• _Data for analysis_:
------------------------------

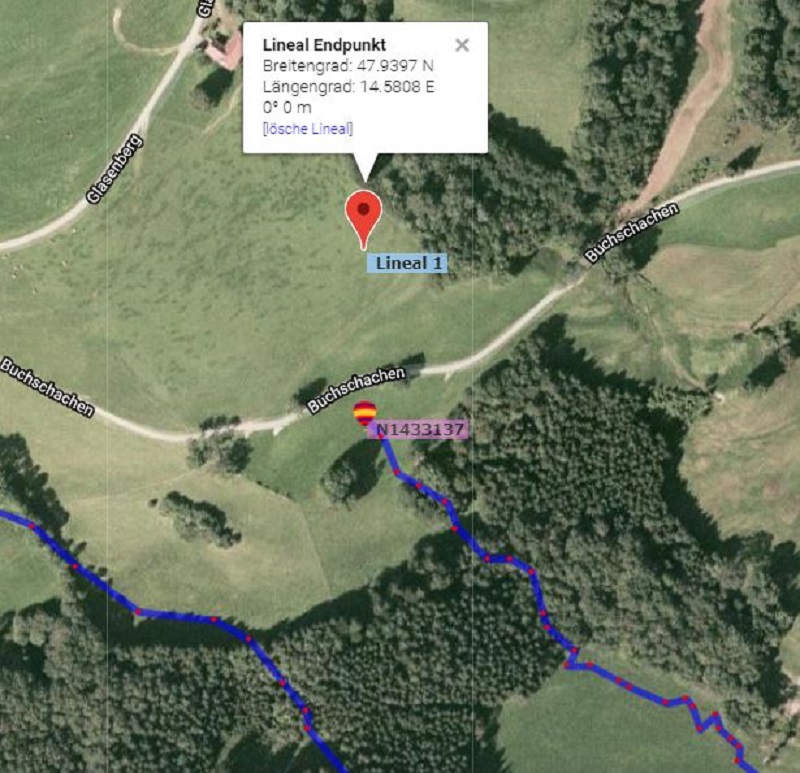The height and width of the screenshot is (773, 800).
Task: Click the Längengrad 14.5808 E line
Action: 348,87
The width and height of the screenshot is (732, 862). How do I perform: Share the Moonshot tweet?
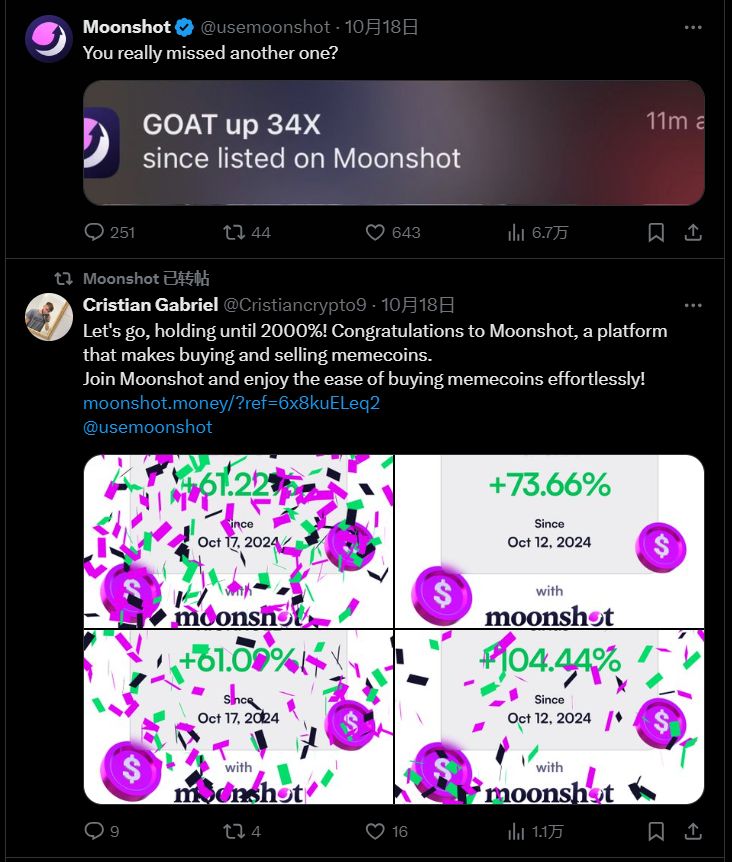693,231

------------------------------

• _Exercise directions_: Everything from the line containing "The width and" through the last line of the listing above must be output exactly, except the pictures.

• _Output_:
The width and height of the screenshot is (732, 862). How do I perform: Share the Moonshot tweet?
693,231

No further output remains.